MINGGU, 15 Mei 1932 di Kuil Yasukuni, Tokyo. Setelah turun dari dua taksi yang membawa ke depan pintu masuk samping kuil, sembilan perwira muda Angkatan Laut (AL) Kekaisaran Jepang langsung membungkuk ke arah Dewa Matahari. Usai melakukan ritual, mereka membeli sebuah jimat kepada seorang pendeta Shinto dan kembali ke dua taksi tadi. Mereka menuju kediaman resmi Perdana Menteri (PM) Tsuyoshi Inukai, politisi senior berpandangan moderat dari partai Rikken Seiyukai.
Tak lama kemudian, mereka tiba di tujuan. “Di sini mereka memaksa melewati seorang sersan polisi dan masuk ke kamar Perdana Menteri Tsuyoshi Inukai, lelaki kecil berjenggot berumur 75 tahun,” tulis John Toland dalam The Rising Sun: The Decline and Fall of the Japanese Empire, 1936-1945.

◆ ◆ ◆ ◆ ◆ ◆ ◆

Soal Latihan
#1 Menurut teks kutipan di atas, berapa umur Perdana Menteri Tsuyoshi Inukai?
#2 Sunting entri mulai dari awal sampai baris yang memuat "[x=1022, y=573]": ganti "width" dengan "breadth", biarkan sisanya tetap sama, lalu tampilkan bagian itu saja.

Bahan yang Disediakan
◆ ◆ ◆ ◆ ◆ ◆ ◆

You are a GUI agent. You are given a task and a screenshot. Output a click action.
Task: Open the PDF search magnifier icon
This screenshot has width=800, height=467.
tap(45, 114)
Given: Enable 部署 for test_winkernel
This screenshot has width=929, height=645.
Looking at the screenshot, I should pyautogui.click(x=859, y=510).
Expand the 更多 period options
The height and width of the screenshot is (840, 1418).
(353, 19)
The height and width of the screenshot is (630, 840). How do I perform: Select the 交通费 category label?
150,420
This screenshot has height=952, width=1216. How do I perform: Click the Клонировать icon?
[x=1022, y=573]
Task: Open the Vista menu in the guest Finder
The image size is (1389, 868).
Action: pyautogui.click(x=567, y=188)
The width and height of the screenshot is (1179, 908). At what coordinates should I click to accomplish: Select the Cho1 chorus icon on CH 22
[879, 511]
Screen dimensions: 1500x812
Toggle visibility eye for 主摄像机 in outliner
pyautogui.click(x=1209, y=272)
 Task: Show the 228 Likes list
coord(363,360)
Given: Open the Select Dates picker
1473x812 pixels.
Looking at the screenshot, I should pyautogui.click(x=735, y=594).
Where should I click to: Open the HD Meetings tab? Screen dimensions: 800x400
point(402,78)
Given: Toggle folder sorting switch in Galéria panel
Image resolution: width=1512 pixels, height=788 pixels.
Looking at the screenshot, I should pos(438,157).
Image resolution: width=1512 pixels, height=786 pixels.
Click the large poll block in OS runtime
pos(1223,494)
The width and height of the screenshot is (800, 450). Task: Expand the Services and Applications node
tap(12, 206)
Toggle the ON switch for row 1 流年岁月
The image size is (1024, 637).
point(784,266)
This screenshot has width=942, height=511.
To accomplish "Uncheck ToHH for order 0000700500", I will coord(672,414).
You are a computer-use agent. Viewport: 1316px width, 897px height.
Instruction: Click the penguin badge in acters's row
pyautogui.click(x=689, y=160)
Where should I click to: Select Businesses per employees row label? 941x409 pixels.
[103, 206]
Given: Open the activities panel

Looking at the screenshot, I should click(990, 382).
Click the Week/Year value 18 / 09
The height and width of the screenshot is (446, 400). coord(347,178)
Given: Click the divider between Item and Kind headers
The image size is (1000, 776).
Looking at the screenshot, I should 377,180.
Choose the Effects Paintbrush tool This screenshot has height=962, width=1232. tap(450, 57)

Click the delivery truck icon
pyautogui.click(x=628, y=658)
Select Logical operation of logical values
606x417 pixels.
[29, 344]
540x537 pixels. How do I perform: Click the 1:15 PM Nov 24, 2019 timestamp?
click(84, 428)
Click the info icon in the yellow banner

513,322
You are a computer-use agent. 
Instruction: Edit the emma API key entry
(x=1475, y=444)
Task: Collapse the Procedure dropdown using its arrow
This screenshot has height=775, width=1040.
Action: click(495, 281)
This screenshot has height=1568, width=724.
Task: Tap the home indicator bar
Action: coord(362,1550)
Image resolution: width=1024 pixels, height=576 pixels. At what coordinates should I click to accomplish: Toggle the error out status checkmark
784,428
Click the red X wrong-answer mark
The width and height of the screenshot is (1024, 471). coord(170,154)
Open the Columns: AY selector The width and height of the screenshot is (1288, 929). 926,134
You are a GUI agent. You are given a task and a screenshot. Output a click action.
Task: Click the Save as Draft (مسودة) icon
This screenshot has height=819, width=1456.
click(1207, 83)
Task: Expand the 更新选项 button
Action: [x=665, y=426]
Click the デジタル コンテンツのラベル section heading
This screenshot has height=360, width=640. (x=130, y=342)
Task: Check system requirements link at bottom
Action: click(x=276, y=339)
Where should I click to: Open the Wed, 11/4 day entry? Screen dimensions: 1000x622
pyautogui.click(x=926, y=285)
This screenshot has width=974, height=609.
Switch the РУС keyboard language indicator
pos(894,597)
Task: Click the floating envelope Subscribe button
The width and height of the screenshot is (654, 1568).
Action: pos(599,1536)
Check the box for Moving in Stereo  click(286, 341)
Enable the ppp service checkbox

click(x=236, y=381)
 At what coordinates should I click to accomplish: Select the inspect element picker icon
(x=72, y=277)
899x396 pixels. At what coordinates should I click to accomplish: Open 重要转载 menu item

◆ ◆ ◆ ◆ ◆ ◆ ◆

Jawaban Latihan
#1 Tsuyoshi Inukai berumur 75 tahun.

#2
You are a GUI agent. You are given a task and a screenshot. Output a click action.
Task: Open the PDF search magnifier icon
This screenshot has breadth=800, height=467.
tap(45, 114)
Given: Enable 部署 for test_winkernel
This screenshot has breadth=929, height=645.
Looking at the screenshot, I should pyautogui.click(x=859, y=510).
Expand the 更多 period options
The height and breadth of the screenshot is (840, 1418).
(353, 19)
The height and breadth of the screenshot is (630, 840). How do I perform: Select the 交通费 category label?
150,420
This screenshot has height=952, breadth=1216. How do I perform: Click the Клонировать icon?
[x=1022, y=573]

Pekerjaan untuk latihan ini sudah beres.